The field is on the edge of a close-knit community with humble single-story wood-frame homes with farm fields on one side and the Mississippi River on the other. The town has been quiet for years. But that recently changed when construction work started on the planned Hyundai steel plant site. Now hundreds of trucks rumble past every day.
Three times in the last month, dump trucks rumbling down the town’s main road – LA-405 – have overturned, spewing dirt and rock and causing massive traffic jams and endless headaches for local residents.
One of those angry about the RiverPlex project is Twila Collins, whom the Rev. Joseph visited in her home as she recovered from surgery. “I am concerned about being displaced,” said Collins, who works for Rural Roots Louisiana. “I want to stay here because we have a whole lot of history and a lot of memories here.

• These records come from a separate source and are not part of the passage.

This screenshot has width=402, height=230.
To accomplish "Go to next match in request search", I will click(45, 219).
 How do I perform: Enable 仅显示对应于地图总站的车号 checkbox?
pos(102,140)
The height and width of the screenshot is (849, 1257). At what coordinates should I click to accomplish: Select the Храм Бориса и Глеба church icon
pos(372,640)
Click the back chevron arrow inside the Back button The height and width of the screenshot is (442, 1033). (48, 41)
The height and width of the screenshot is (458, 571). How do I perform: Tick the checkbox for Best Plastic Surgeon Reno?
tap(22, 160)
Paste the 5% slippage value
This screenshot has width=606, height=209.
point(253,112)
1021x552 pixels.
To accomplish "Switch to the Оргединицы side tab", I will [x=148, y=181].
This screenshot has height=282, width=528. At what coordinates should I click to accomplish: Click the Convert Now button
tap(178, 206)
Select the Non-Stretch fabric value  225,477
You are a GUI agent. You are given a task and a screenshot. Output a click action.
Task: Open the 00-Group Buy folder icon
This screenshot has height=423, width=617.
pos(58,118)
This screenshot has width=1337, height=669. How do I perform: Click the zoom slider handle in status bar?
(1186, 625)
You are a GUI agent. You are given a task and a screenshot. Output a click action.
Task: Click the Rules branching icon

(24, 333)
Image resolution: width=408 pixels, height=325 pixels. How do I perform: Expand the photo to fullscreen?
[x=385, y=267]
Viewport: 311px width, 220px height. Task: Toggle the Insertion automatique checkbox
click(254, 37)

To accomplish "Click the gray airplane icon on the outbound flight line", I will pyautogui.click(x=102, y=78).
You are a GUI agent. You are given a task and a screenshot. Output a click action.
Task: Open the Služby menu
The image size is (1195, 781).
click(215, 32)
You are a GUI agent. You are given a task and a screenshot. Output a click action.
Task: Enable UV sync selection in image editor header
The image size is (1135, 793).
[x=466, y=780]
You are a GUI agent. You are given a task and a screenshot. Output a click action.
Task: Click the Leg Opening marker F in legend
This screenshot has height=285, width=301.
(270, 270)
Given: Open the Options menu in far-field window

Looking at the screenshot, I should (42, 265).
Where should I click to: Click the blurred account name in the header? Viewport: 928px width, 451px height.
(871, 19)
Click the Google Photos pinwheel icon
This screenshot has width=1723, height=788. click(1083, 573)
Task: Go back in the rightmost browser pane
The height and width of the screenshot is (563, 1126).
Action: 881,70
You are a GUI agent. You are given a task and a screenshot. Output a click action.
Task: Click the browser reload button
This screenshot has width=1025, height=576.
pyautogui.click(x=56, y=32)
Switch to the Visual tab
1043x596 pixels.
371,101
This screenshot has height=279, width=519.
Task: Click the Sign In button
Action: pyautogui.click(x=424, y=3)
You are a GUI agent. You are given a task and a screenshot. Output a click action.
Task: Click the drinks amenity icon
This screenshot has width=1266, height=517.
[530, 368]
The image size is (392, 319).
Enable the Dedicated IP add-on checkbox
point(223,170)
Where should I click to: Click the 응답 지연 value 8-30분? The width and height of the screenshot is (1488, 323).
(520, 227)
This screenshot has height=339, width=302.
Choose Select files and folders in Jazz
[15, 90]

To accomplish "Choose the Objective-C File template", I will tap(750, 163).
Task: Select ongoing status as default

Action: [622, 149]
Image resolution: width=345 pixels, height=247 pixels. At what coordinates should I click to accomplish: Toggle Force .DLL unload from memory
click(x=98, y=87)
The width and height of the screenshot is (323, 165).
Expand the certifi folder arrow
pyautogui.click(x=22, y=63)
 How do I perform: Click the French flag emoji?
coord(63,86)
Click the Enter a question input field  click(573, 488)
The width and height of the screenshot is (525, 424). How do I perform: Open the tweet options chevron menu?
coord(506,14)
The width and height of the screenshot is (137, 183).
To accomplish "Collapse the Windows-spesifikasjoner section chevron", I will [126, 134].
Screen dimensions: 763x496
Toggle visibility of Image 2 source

My family has been here since the 1800s. I am not looking to have someone take away what is rightfully mine.”
Just down the road, Nieaka Henderson, a 53-year-old security guard, said she’s worried that her quality of life will be destroyed if a city of industrial plants spewing smoke are built surrounding her home. “I don’t want to live around all that pollution. And they don’t want to offer me enough to move,” Henderson said.
Mary Ann Geason, 65, another local resident, was adamant that she would not take a buyout and not be forced from the home she loves. “No and no and no and no!” Gleason insisted. “I’m not entertaining any offers at all. If they try, I will cuss them out.”